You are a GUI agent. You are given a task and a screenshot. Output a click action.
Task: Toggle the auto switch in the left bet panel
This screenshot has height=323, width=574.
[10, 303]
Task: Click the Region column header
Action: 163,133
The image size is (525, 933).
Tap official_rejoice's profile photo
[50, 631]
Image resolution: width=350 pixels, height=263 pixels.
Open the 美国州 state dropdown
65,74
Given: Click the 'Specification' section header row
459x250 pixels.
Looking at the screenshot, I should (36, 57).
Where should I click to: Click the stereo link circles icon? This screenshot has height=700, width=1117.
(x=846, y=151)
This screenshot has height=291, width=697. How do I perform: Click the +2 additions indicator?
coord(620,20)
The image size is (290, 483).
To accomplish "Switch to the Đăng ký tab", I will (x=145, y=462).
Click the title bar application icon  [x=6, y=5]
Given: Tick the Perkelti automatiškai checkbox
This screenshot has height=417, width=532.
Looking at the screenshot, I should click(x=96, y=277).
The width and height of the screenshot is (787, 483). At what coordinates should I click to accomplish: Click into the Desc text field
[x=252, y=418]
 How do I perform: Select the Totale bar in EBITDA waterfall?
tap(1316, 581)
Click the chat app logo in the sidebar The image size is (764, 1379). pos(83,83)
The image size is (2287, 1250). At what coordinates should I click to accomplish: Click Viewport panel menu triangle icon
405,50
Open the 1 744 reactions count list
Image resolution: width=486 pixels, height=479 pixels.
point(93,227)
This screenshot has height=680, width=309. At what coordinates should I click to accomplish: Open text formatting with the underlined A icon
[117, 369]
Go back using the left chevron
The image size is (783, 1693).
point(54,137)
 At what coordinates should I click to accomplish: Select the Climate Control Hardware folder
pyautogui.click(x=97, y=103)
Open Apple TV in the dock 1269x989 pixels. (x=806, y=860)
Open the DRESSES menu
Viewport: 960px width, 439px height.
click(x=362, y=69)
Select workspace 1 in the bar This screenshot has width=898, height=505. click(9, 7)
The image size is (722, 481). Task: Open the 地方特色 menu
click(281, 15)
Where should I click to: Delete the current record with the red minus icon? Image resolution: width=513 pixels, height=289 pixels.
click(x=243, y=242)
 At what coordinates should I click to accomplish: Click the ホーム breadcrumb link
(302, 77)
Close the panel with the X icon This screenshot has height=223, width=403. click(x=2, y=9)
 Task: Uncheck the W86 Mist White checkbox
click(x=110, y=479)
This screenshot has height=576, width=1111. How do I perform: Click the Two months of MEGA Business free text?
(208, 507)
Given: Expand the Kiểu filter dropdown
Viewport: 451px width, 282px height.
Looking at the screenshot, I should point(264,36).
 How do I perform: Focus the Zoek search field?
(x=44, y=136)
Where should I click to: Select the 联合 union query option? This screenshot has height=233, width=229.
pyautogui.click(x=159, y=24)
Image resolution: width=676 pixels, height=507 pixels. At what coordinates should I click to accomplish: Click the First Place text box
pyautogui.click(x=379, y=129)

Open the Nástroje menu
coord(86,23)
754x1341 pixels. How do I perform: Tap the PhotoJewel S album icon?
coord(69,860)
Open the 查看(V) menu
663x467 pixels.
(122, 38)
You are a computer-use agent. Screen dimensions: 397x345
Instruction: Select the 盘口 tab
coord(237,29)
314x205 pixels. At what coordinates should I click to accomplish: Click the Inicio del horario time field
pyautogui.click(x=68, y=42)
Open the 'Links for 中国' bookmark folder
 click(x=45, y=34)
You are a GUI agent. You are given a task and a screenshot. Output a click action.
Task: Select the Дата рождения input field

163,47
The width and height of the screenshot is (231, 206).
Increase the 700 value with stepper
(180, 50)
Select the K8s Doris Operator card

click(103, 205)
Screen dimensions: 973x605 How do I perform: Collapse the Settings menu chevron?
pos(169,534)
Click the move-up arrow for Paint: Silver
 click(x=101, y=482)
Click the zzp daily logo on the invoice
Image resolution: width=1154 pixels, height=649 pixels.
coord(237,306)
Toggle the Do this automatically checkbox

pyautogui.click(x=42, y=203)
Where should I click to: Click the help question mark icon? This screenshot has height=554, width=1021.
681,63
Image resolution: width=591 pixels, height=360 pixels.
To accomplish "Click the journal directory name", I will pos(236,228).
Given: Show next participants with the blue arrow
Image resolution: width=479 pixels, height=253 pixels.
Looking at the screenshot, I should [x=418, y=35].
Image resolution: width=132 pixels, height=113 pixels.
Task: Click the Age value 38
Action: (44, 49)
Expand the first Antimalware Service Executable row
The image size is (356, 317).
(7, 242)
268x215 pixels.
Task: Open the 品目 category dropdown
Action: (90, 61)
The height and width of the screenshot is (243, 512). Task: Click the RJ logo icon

**Instruction**
Copy the data above word for word, everything from the line containing "Click the move-up arrow for Paint: Silver" down to the end of the data.

**Written answer**
Click the move-up arrow for Paint: Silver
 click(x=101, y=482)
Click the zzp daily logo on the invoice
Image resolution: width=1154 pixels, height=649 pixels.
coord(237,306)
Toggle the Do this automatically checkbox

pyautogui.click(x=42, y=203)
Where should I click to: Click the help question mark icon? This screenshot has height=554, width=1021.
681,63
Image resolution: width=591 pixels, height=360 pixels.
To accomplish "Click the journal directory name", I will pos(236,228).
Given: Show next participants with the blue arrow
Image resolution: width=479 pixels, height=253 pixels.
Looking at the screenshot, I should [x=418, y=35].
Image resolution: width=132 pixels, height=113 pixels.
Task: Click the Age value 38
Action: (44, 49)
Expand the first Antimalware Service Executable row
The image size is (356, 317).
(7, 242)
268x215 pixels.
Task: Open the 品目 category dropdown
Action: (90, 61)
The height and width of the screenshot is (243, 512). Task: Click the RJ logo icon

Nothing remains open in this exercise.